*** EXERCISE INPUT ***

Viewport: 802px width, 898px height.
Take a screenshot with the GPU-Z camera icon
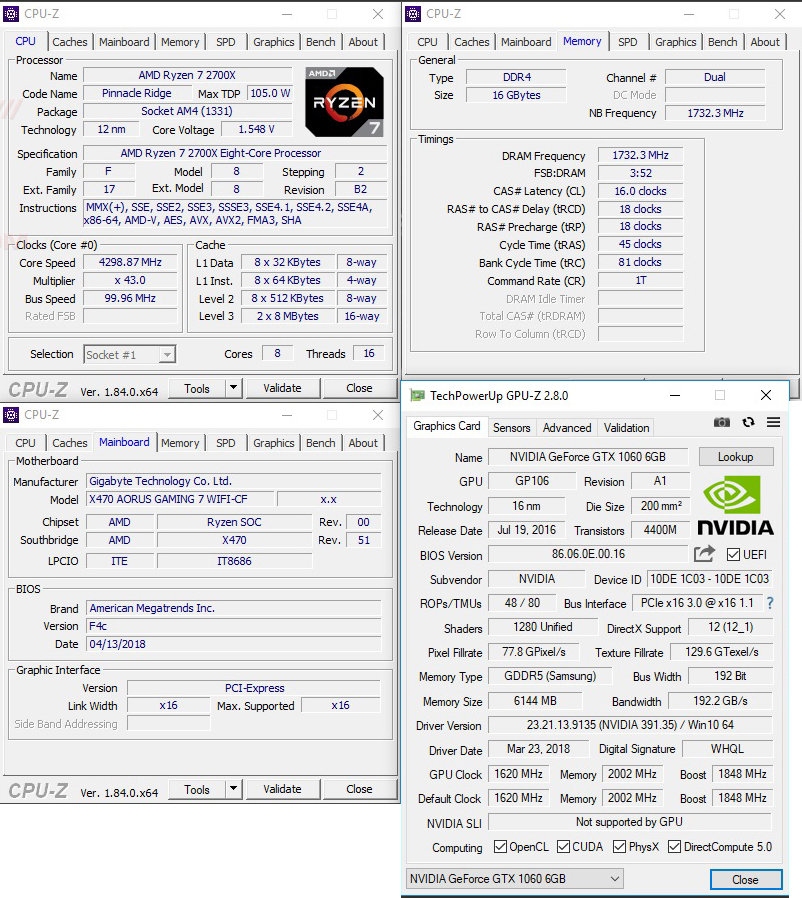(x=723, y=423)

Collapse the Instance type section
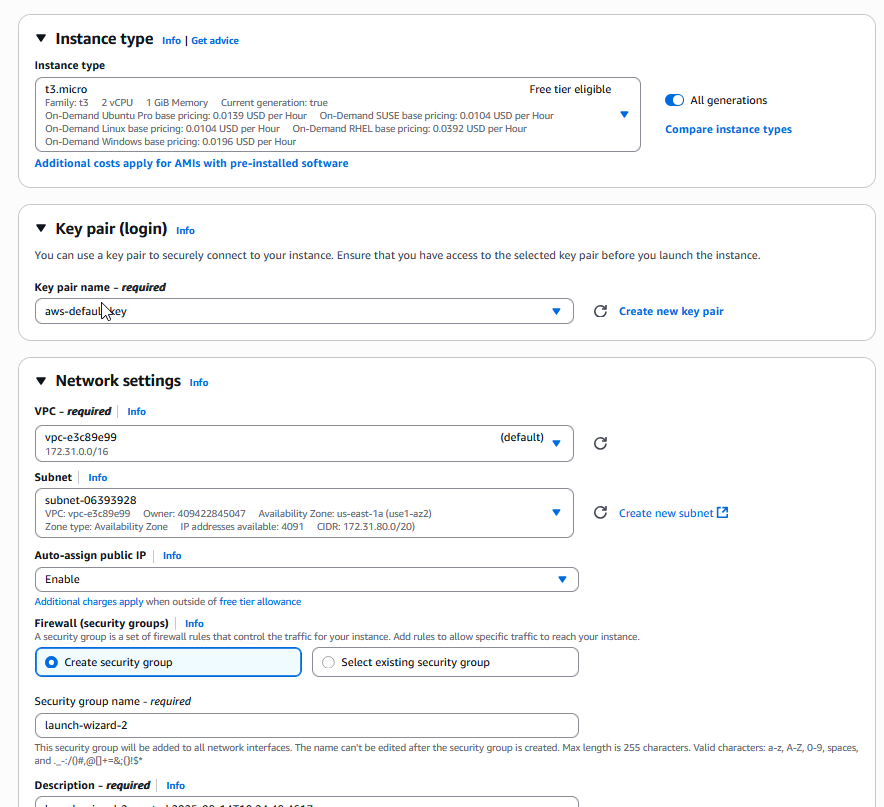pyautogui.click(x=41, y=38)
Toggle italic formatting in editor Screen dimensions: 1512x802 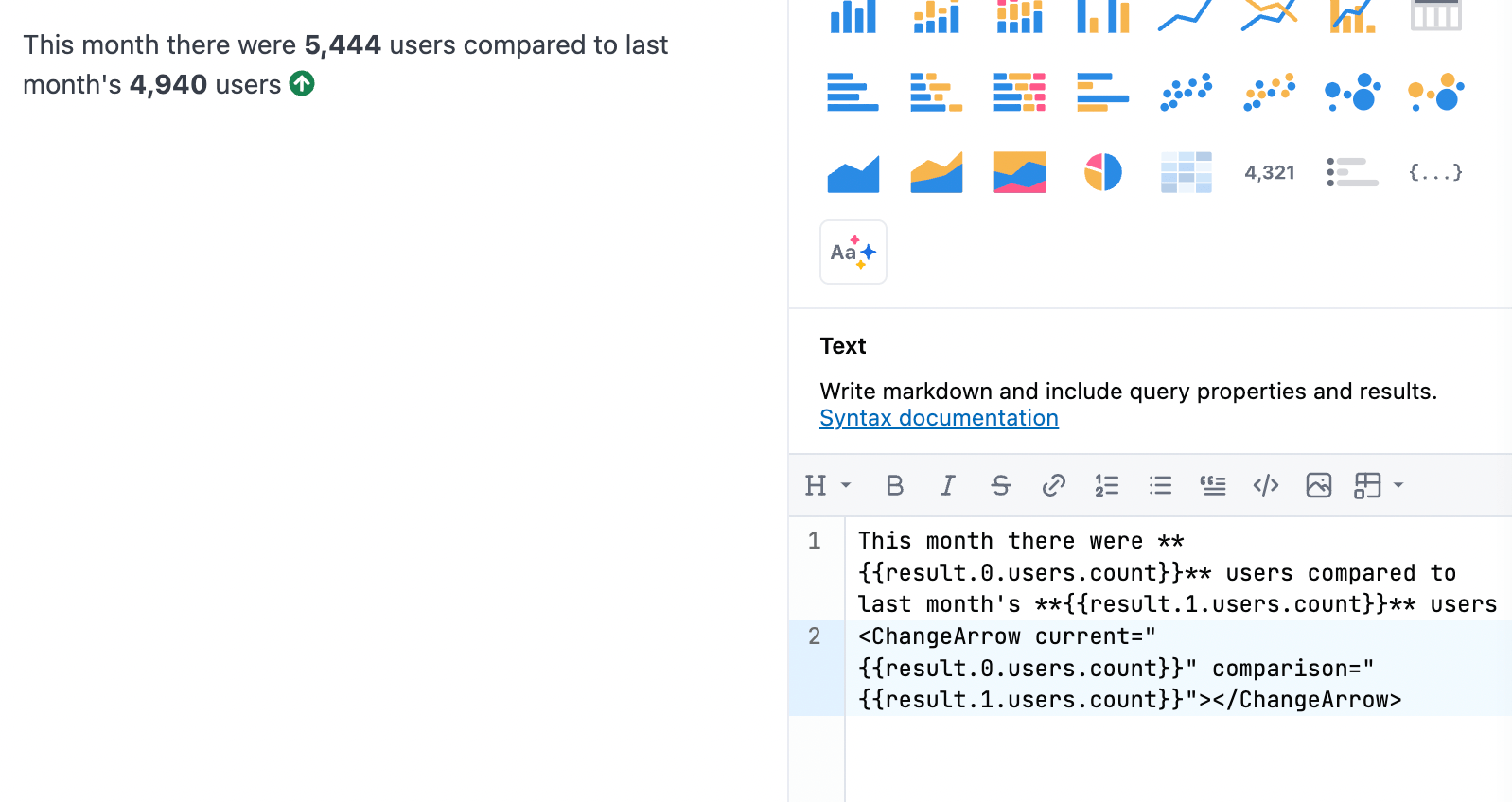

***

(WHAT NEEDS TO BE DONE): Write out all the entries exactly, except for the pictures.

(TASK RESULT):
Viewport: 802px width, 898px height.
Take a screenshot with the GPU-Z camera icon
(x=723, y=423)

Collapse the Instance type section
pyautogui.click(x=41, y=38)
Toggle italic formatting in editor Screen dimensions: 1512x802 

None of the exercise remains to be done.